= Media Council of Kenya =

Independent national institution regulating media standards and journalism in Kenya

 TheMedia Council of Kenya is an independent national institution established by the Media Act, of 2004 as the leading institution in the regulation of media and the conduct and discipline of journalists in Kenya. It is mandated amongst other functions to register and accredit journalists, register media establishments, handle complaints from the public, create and publish yearly media audits on Media Freedom in Kenya. During accreditation, the journalists agree to adhere to the Code of Conduct and Practice of Journalism in Kenya, which was created by media practitioners and stakeholders, with the view of making Journalism in Kenya a more professional and respectable field.

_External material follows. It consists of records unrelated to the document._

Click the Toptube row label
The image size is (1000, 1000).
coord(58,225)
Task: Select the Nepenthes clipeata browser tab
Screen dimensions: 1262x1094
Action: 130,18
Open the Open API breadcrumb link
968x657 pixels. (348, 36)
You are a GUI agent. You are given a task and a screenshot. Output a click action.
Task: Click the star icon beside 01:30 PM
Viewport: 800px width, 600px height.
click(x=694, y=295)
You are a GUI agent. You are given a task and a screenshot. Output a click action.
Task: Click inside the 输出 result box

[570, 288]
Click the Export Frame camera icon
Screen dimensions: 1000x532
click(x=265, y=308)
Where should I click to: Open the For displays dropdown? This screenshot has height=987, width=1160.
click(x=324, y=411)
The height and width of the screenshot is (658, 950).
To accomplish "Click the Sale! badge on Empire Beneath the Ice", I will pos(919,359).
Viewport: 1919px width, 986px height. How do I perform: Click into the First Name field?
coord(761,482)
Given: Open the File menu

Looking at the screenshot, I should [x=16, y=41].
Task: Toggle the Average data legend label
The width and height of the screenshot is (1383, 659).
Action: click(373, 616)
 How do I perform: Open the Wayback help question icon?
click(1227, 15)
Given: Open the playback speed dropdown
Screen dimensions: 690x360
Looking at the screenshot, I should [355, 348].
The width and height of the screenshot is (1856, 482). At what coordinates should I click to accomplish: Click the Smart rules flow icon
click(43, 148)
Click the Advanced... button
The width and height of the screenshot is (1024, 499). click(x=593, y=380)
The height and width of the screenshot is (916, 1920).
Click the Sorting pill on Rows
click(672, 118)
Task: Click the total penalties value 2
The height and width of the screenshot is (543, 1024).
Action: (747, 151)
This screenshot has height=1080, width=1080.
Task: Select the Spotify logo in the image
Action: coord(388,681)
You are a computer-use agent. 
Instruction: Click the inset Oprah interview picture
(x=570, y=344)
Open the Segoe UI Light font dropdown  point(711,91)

Before the Media Act 2007, the Media Council of Kenya was a self-regulatory body formed in 2004 by media stakeholders, to regulate the media and prevent the government from creating a regulatory body. It was only after agreements between the Government of Kenya and the media stakeholders in Kenya that it converted from a self-regulatory to a statutory body in 2007.

Council membership is drawn from media stakeholders in Kenya including the Media Owners Association, Kenya Union of Journalists, Kenya Correspondents Association, Kenya Editors Guild, Public Relations Society of Kenya, Kenya News Agency, Private and Public Universities, the Kenya Institute of Mass Communication and the Law Society of Kenya.